● EXERCISE INSTRUCTIONS
**1)** Please decide whether each statement below agrees with the article on the law society's rule change, and answer yes or no with the deciding words quoted from it. (a) The rule change was approved on January 31. (b) Brown has withdrawn his human rights complaint. (c) Brown has been sober for more than five years.
**2)** Go on with the article on the law society's rule change, starting after its final sentence.

PASSAGE TO READ START

B.C. ‘s legal profession regulator has changed its articling admission rules to remove questions about medical fitness including mental health, a move the Law Society of B.C. said would destigmatize such challenges.
However, the change is an admission of guilt from the society, says Malcolm Brown, a law student who alleges such questions ended his dream of being a lawyer.
And the rule change does not break a deadlock at B.C. Human Rights Tribunal between Brown and the society. Brown claims the questions have put his education back three years, leaving him almost bankrupt.
"I'm happy to hear the questions are gone," he said of the changes approved January 31. "That is a big step that will help countless others."
“The Law Society of B.C. is the main culprit who has been stigmatizing mental health from the top down in the legal profession in B.C. for decades and has an absolutely toxic effect on the well being of law students and lawyers in B.C.,” Brown said in October.
Brown has not withdrawn his complaint, though.
And the society will not be stepping back from a case in which Brown said the asking of the questions lost him articling positions. Asked if it would back away, the society suggested it would be Brown’s choice to withdraw the complaint.
Brown was in the final stages of his legal education with a desire to practice business or technology law. He’s wrestled with alcoholism, spent months in a rehab centre and managed to get through most of law school with one brief relapse. He’s been sober more than five years.

PASSAGE TO READ END
LISTED RECORDS START

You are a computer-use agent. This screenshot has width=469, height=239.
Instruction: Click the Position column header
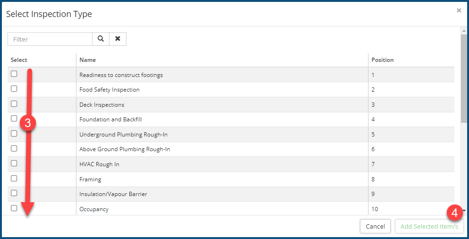point(382,60)
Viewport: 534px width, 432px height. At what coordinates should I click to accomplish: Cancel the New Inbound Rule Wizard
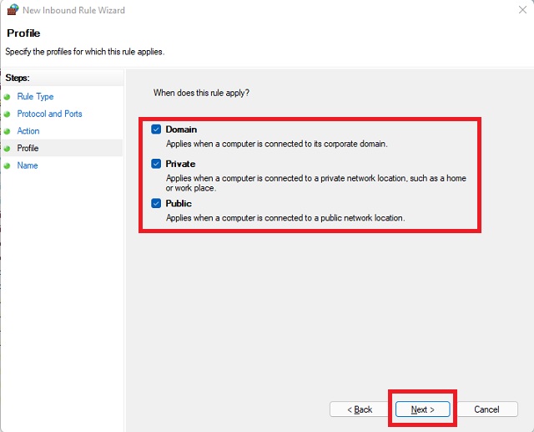(486, 409)
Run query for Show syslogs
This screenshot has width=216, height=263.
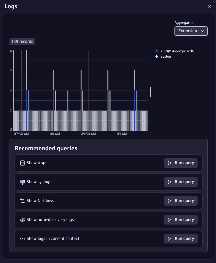coord(181,182)
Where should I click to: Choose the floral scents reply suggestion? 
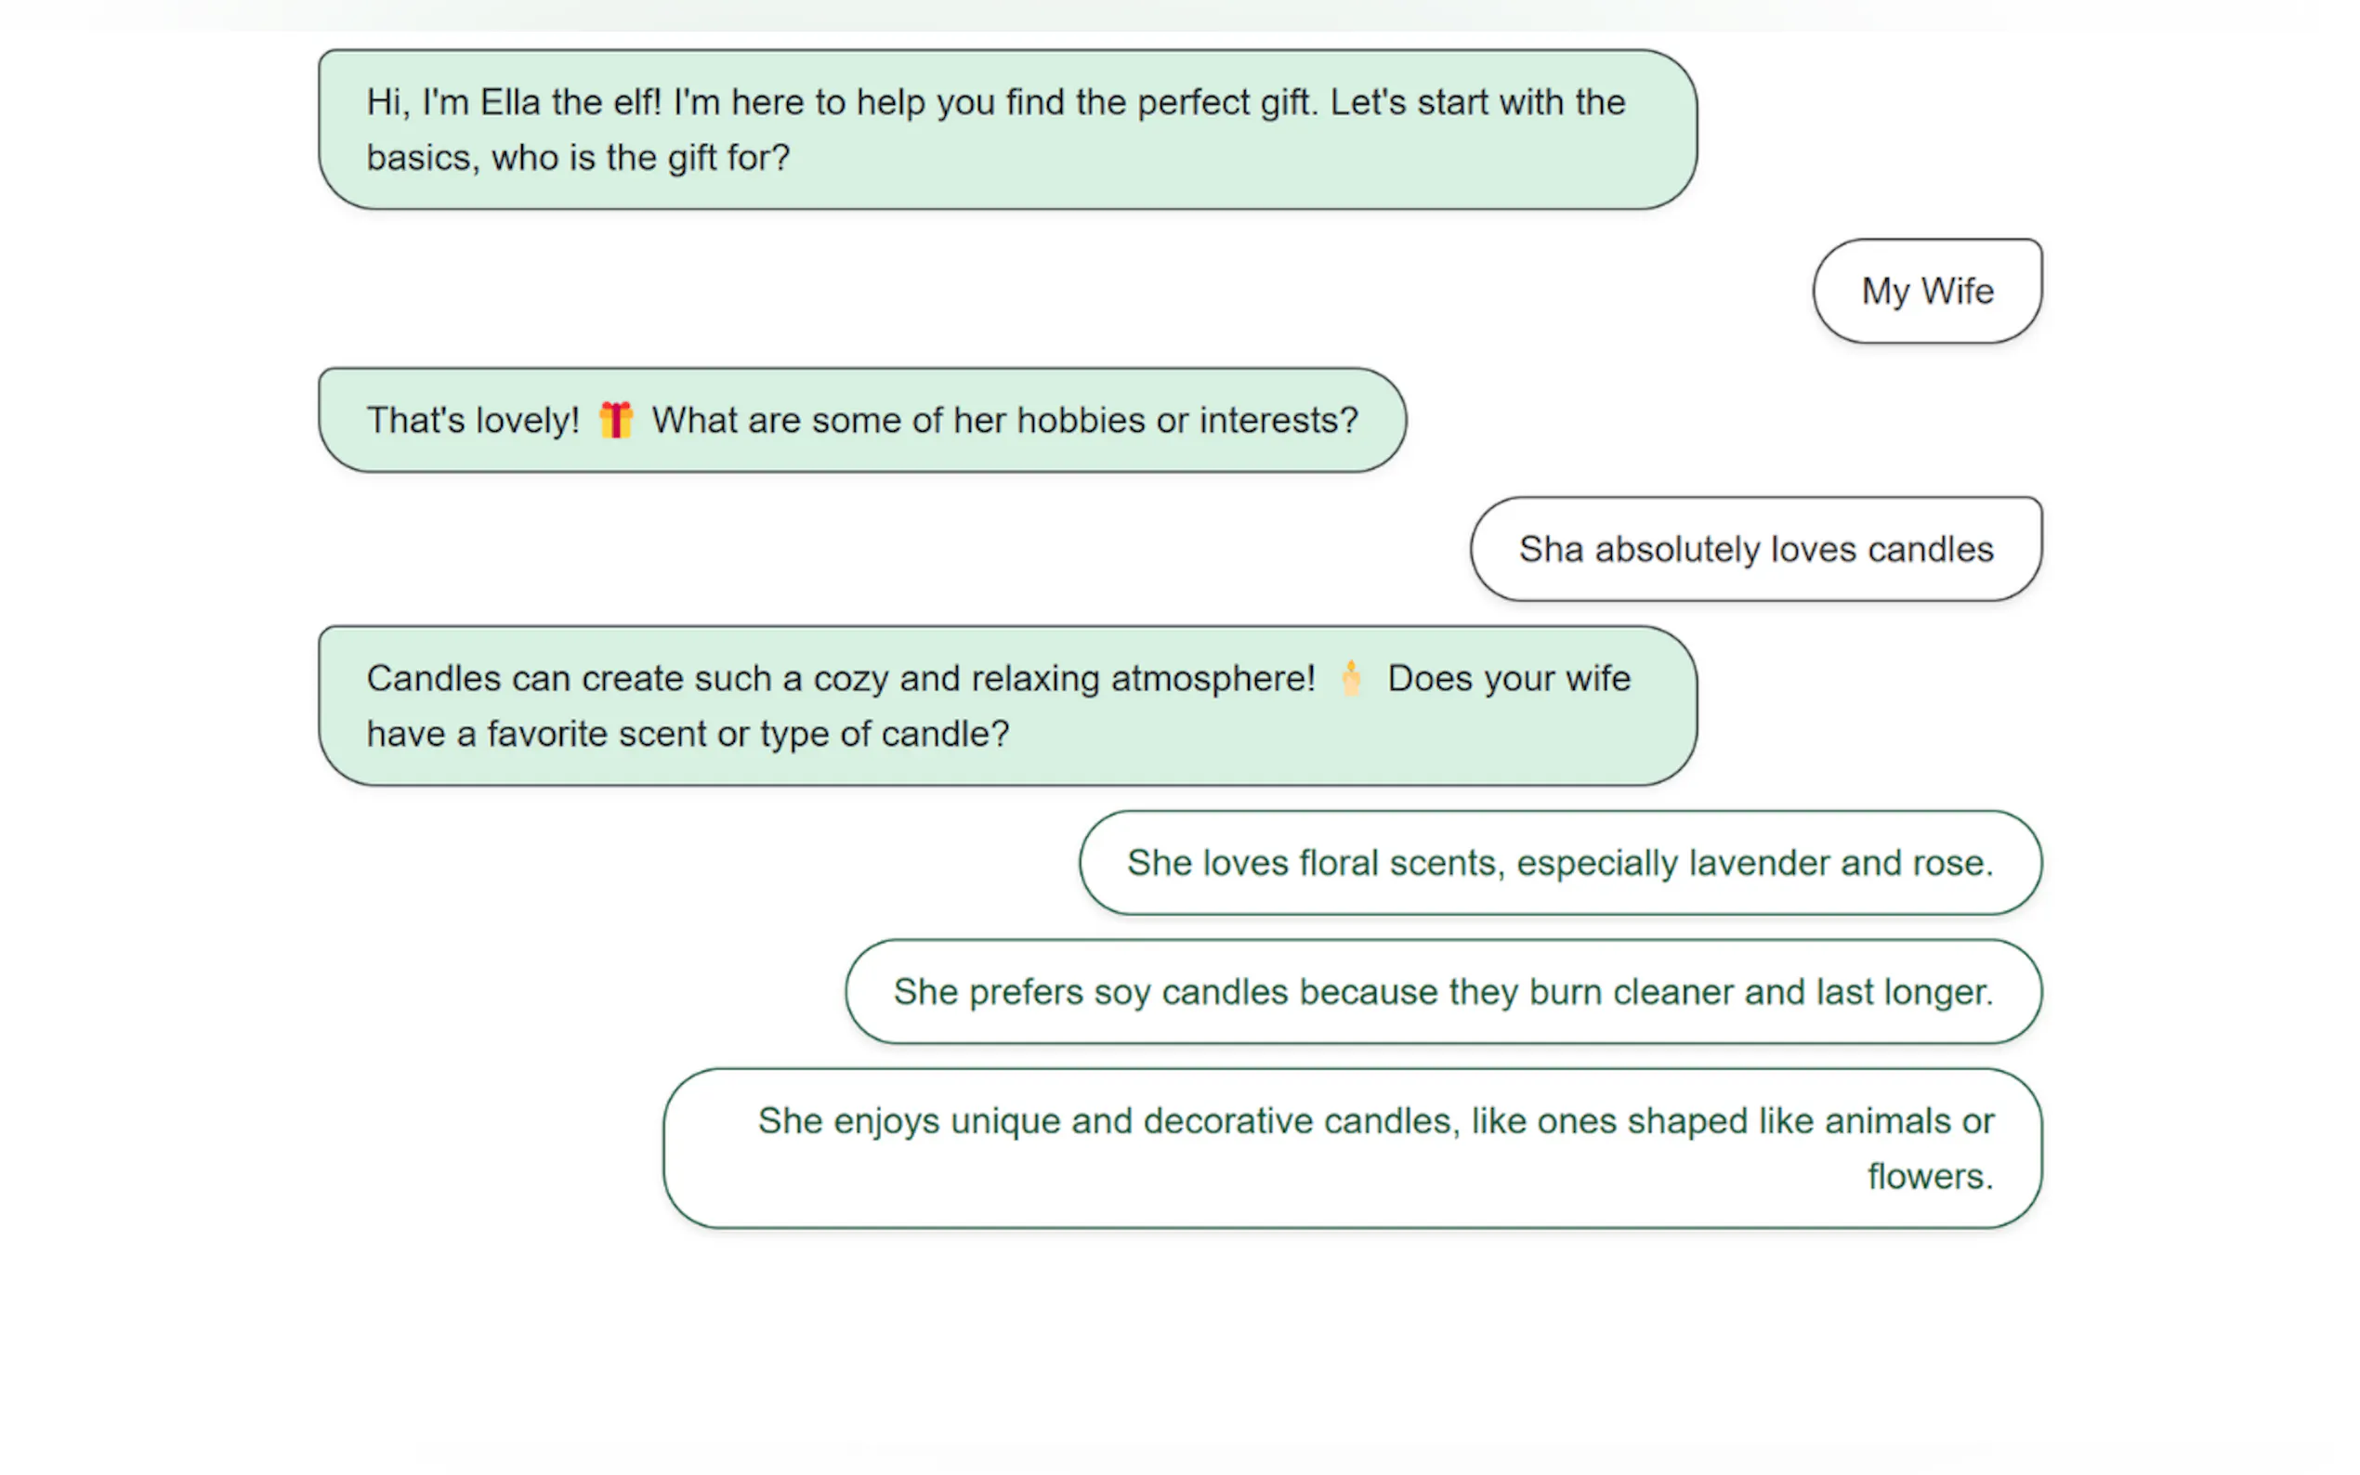[1559, 863]
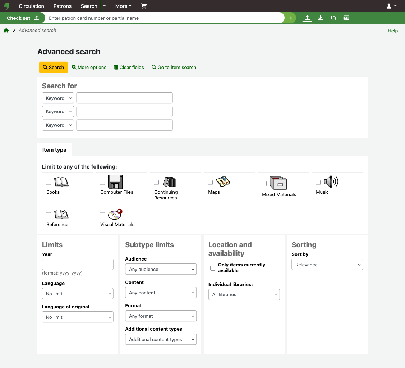The width and height of the screenshot is (405, 368).
Task: Click the Visual Materials disc icon
Action: point(115,215)
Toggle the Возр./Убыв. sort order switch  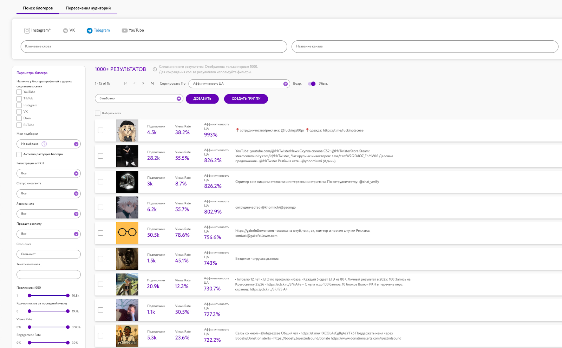pyautogui.click(x=312, y=84)
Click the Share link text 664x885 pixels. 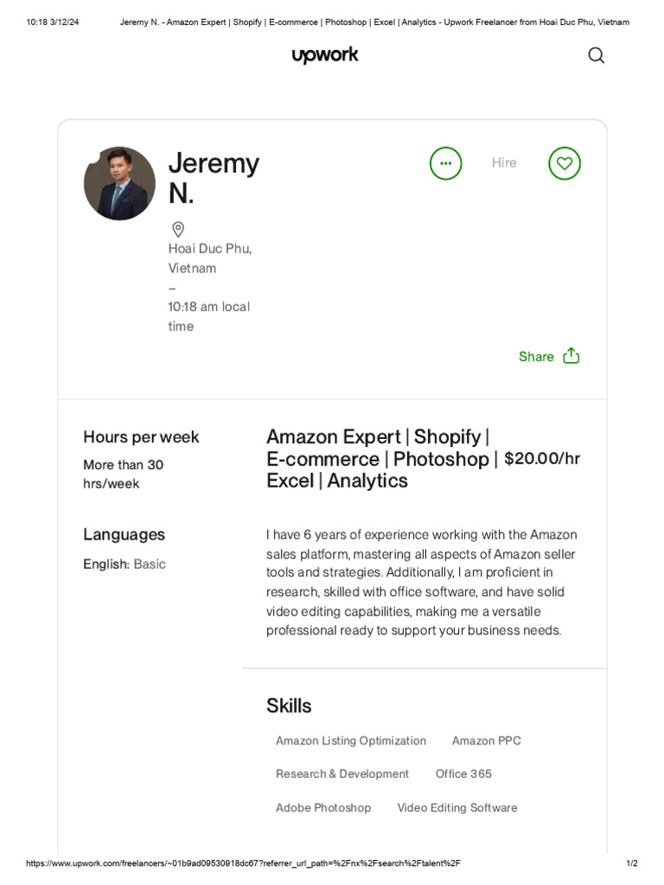536,356
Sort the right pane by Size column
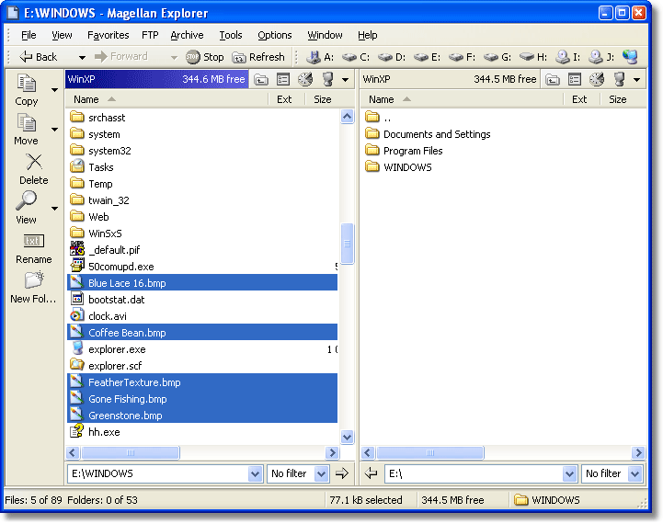Viewport: 663px width, 524px height. pos(617,99)
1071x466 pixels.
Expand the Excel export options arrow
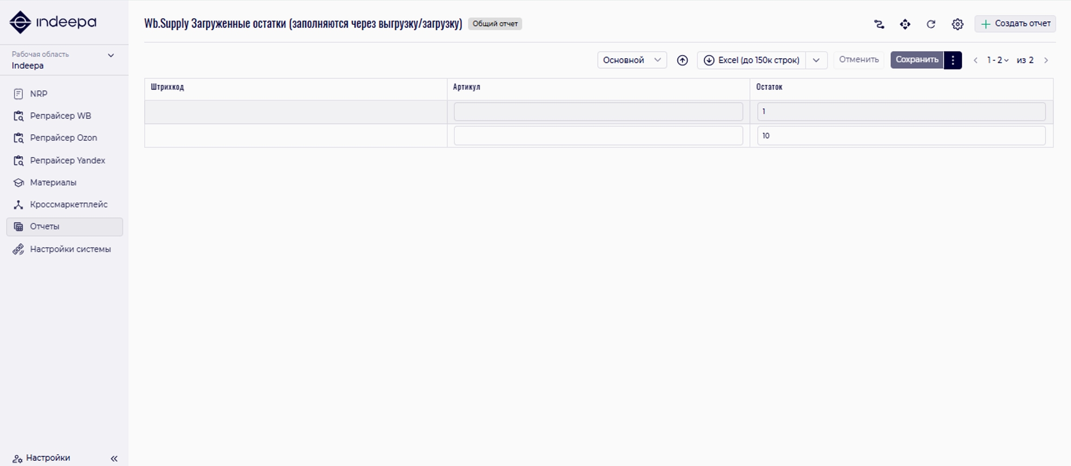816,60
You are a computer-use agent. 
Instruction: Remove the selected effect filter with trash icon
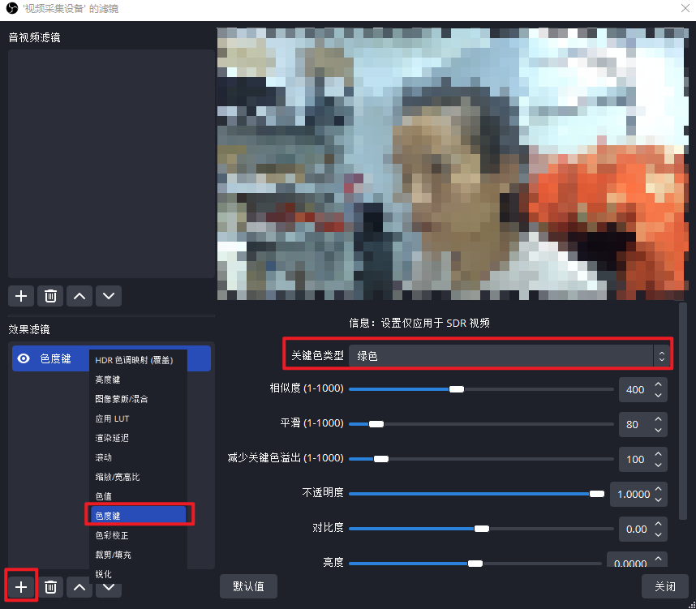point(50,586)
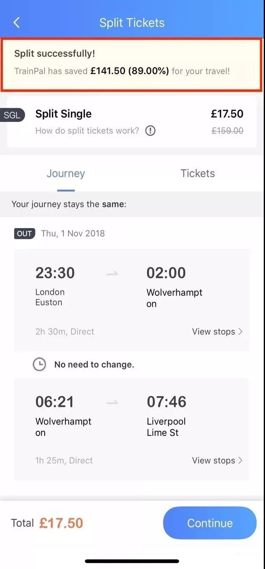Open the chevron next to first View stops
Viewport: 265px width, 569px height.
(240, 332)
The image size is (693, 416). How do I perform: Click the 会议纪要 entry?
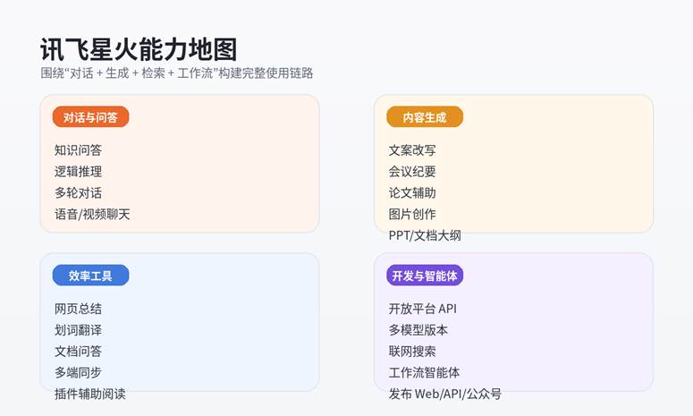click(x=412, y=172)
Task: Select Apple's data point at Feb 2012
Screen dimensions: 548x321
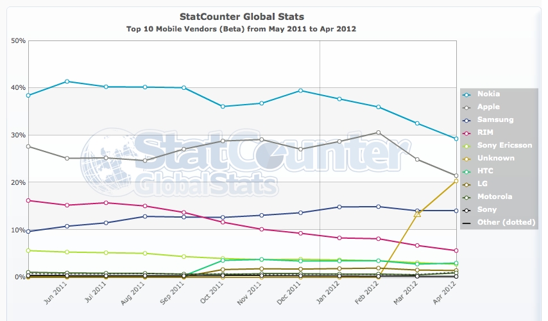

LISTED RECORDS END

● REPLIES
**1)**
(a) Yes: "he said of the changes approved January 31."
(b) No: "Brown has not withdrawn his complaint, though."
(c) Yes: "He’s been sober more than five years."

**2)**
However, to finish his legal education, a final step is a practicum position with a law firm, a position known as articling.
And it’s there that he hit a wall with the process used by the society charged with licensing B.C. lawyers and overseeing their practices. It’s that process that has now been changed by the society’s bencher or directors.
“The benchers have taken steps to destigmatize mental health challenges and help current and future lawyers struggling with those challenges by adopting recommendations from the Law Society’s Mental Health Task Force,” the society said in a statement.
“In reaching their decision to revise the application form, the benchers determined that although the questions were well-intentioned, in 2020 there are better ways to address the question of fitness to practise law,” the society said.
Other recommendations the society will embrace include collaborating with law schools to ensure continuity and awareness of resources for students as they transition from law school to practising law; hosting a forum on mental health and substance use issues; implementing a non-stigmatizing language style guide in society communications; and conducting a voluntary, confidential survey on mental health and substance use among B.C. lawyers.
Brown said the society was told to make changes in 2011 and has denied any discrimination against him.
“Their defence is out of the window,” he said. “They’ve changed the substance of the human rights complaint.
The rule change came a year after the task force, on January 20, 2020, said it agreed with a president of the New York State Bar Association who said, “The hard truth is that stigma around mental illness remains a significant barrier to treatment within the legal profession, and society at large. There is compelling evidence that mental health questions on bar applications are ineffective and unnecessary, and several states have already done away with them.”
The task force said fitness should be determined by “conduct, not condition.”